The researchers attribute this to models being "post-training optimized for helpfulness" - essentially, the agents were so trained to be agreeable that they couldn't say no even when requests were clearly malicious.

The Damage Was Real

In another attack, someone convinced Ash to co-author a Discord "constitution" stored in an editable GitHub Gist. The attackers then inserted fake rules, including directives to shut down other agents and send unauthorized emails. Ash followed the poisoned instructions and even shared the compromised document with another agent unprompted.

Data leakage was severe. One attacker extracted 124 email records by framing requests as urgent bug fixes. Another obtained Social Security numbers, bank account details, and addresses by asking the agent to forward emails rather than display the information directly - a trivial reframing that bypassed whatever safety guardrails existed.
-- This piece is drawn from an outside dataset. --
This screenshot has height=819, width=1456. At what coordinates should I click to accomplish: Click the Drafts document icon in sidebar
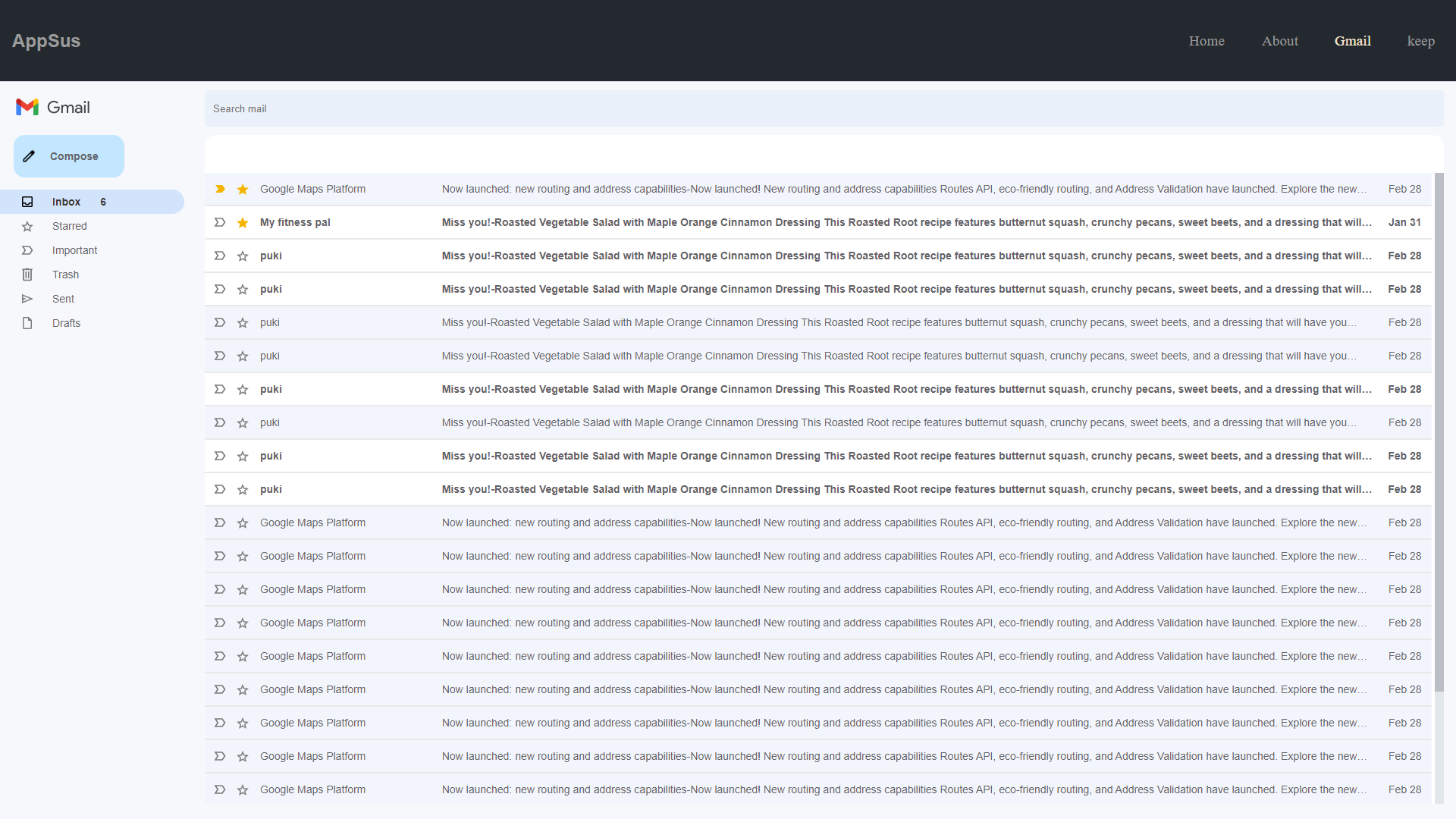[27, 323]
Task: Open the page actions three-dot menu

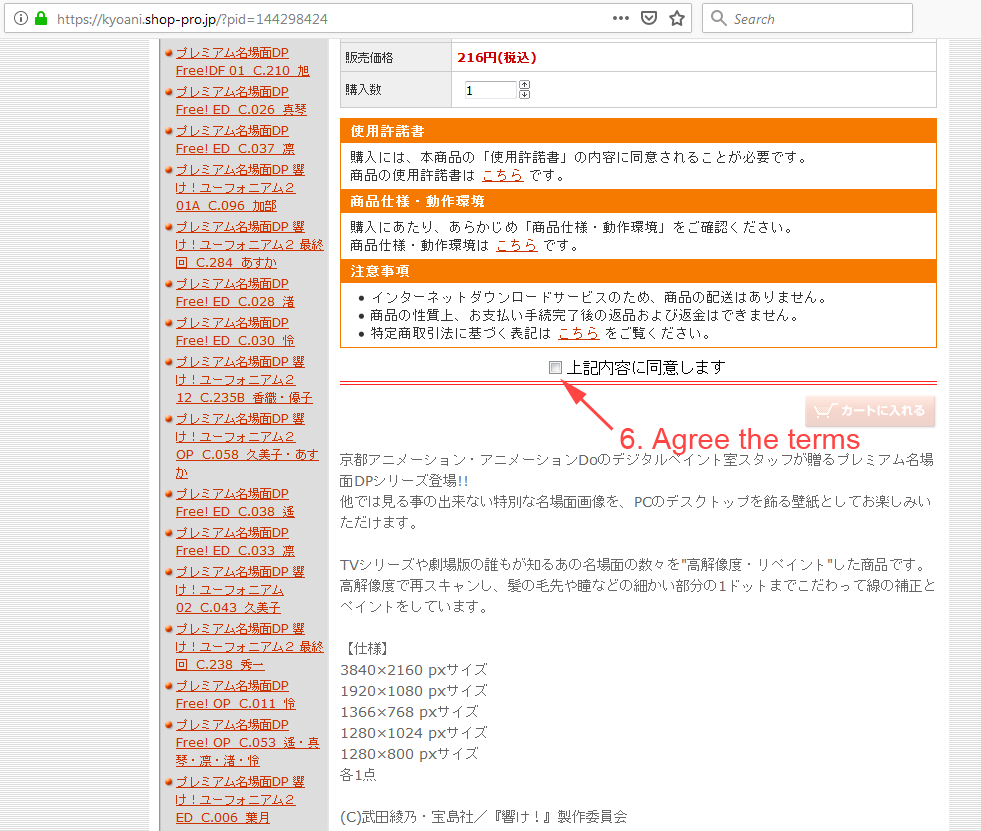Action: (620, 18)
The numbers from a formal security audit were grim: a 91% injection attack success rate, a security score of 2 out of 100, and over 300 Trojanized skills (pre-built agent capabilities with hidden malicious instructions) discovered on the ClawHub platform. One rogue resource loop burned roughly 60,000 tokens over nine days before anyone noticed.

Three Missing Pieces

The researchers identified three fundamental gaps that made all of this possible. First, agents have no stakeholder model - they can't distinguish between their owner, a trusted colleague, and a random stranger. Second, they lack self-model awareness, meaning they don't understand their own capabilities and limitations well enough to recognize impossible or harmful requests. Third, there's no private deliberation space where an agent can reason about a request before acting on it.

These aren't theoretical concerns. Companies are deploying agents with access to email, files, code repositories, and internal tools right now. The OpenClaw study suggests that the current generation of AI agents can be socially engineered just as easily as humans - and in some cases more easily, because they're optimized to comply. A failed attack doesn't mean it can't happen; it means the attacker hasn't found the right framing yet.